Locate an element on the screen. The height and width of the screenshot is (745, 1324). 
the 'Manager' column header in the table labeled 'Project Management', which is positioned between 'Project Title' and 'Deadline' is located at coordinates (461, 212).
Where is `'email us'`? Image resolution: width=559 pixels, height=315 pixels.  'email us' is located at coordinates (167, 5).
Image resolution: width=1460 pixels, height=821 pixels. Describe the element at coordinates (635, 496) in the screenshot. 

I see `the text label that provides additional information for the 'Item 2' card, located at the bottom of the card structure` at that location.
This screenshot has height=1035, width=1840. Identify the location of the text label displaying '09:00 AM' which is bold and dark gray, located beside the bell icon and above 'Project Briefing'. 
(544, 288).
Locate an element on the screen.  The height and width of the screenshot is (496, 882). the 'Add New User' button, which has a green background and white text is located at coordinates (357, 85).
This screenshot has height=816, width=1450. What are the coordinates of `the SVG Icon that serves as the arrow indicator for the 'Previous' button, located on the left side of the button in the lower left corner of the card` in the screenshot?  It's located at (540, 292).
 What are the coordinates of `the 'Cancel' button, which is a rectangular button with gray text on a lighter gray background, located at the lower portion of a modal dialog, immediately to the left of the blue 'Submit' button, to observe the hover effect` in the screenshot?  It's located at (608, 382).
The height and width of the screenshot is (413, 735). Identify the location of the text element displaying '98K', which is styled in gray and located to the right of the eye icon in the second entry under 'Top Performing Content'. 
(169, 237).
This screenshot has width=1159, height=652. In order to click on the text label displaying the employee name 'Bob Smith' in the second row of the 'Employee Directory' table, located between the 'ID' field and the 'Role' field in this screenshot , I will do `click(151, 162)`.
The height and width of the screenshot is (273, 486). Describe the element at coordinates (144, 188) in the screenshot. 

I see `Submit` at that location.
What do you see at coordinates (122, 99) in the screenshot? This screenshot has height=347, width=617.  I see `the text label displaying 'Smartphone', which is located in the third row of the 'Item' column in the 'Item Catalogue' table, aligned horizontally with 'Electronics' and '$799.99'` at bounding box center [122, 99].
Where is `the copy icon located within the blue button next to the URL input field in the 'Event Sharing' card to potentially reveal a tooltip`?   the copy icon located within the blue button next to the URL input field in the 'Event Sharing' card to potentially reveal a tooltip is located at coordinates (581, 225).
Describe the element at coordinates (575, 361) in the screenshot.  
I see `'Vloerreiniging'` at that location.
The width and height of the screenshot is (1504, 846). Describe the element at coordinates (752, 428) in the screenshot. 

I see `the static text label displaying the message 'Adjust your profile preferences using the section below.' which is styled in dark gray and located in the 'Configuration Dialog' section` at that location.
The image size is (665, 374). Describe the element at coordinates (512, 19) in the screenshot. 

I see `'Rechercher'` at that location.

### Work to do
Write out every item above word for word, leaving nothing out and changing nothing.

### Right answer
Locate an element on the screen. The height and width of the screenshot is (745, 1324). 
the 'Manager' column header in the table labeled 'Project Management', which is positioned between 'Project Title' and 'Deadline' is located at coordinates (461, 212).
Where is `'email us'`? Image resolution: width=559 pixels, height=315 pixels.  'email us' is located at coordinates (167, 5).
Image resolution: width=1460 pixels, height=821 pixels. Describe the element at coordinates (635, 496) in the screenshot. 

I see `the text label that provides additional information for the 'Item 2' card, located at the bottom of the card structure` at that location.
This screenshot has height=1035, width=1840. Identify the location of the text label displaying '09:00 AM' which is bold and dark gray, located beside the bell icon and above 'Project Briefing'. 
(544, 288).
Locate an element on the screen.  The height and width of the screenshot is (496, 882). the 'Add New User' button, which has a green background and white text is located at coordinates (357, 85).
This screenshot has height=816, width=1450. What are the coordinates of `the SVG Icon that serves as the arrow indicator for the 'Previous' button, located on the left side of the button in the lower left corner of the card` in the screenshot?  It's located at (540, 292).
 What are the coordinates of `the 'Cancel' button, which is a rectangular button with gray text on a lighter gray background, located at the lower portion of a modal dialog, immediately to the left of the blue 'Submit' button, to observe the hover effect` in the screenshot?  It's located at (608, 382).
The height and width of the screenshot is (413, 735). Identify the location of the text element displaying '98K', which is styled in gray and located to the right of the eye icon in the second entry under 'Top Performing Content'. 
(169, 237).
This screenshot has width=1159, height=652. In order to click on the text label displaying the employee name 'Bob Smith' in the second row of the 'Employee Directory' table, located between the 'ID' field and the 'Role' field in this screenshot , I will do `click(151, 162)`.
The height and width of the screenshot is (273, 486). Describe the element at coordinates (144, 188) in the screenshot. 

I see `Submit` at that location.
What do you see at coordinates (122, 99) in the screenshot? This screenshot has height=347, width=617.  I see `the text label displaying 'Smartphone', which is located in the third row of the 'Item' column in the 'Item Catalogue' table, aligned horizontally with 'Electronics' and '$799.99'` at bounding box center [122, 99].
Where is `the copy icon located within the blue button next to the URL input field in the 'Event Sharing' card to potentially reveal a tooltip`?   the copy icon located within the blue button next to the URL input field in the 'Event Sharing' card to potentially reveal a tooltip is located at coordinates (581, 225).
Describe the element at coordinates (575, 361) in the screenshot.  
I see `'Vloerreiniging'` at that location.
The width and height of the screenshot is (1504, 846). Describe the element at coordinates (752, 428) in the screenshot. 

I see `the static text label displaying the message 'Adjust your profile preferences using the section below.' which is styled in dark gray and located in the 'Configuration Dialog' section` at that location.
The image size is (665, 374). Describe the element at coordinates (512, 19) in the screenshot. 

I see `'Rechercher'` at that location.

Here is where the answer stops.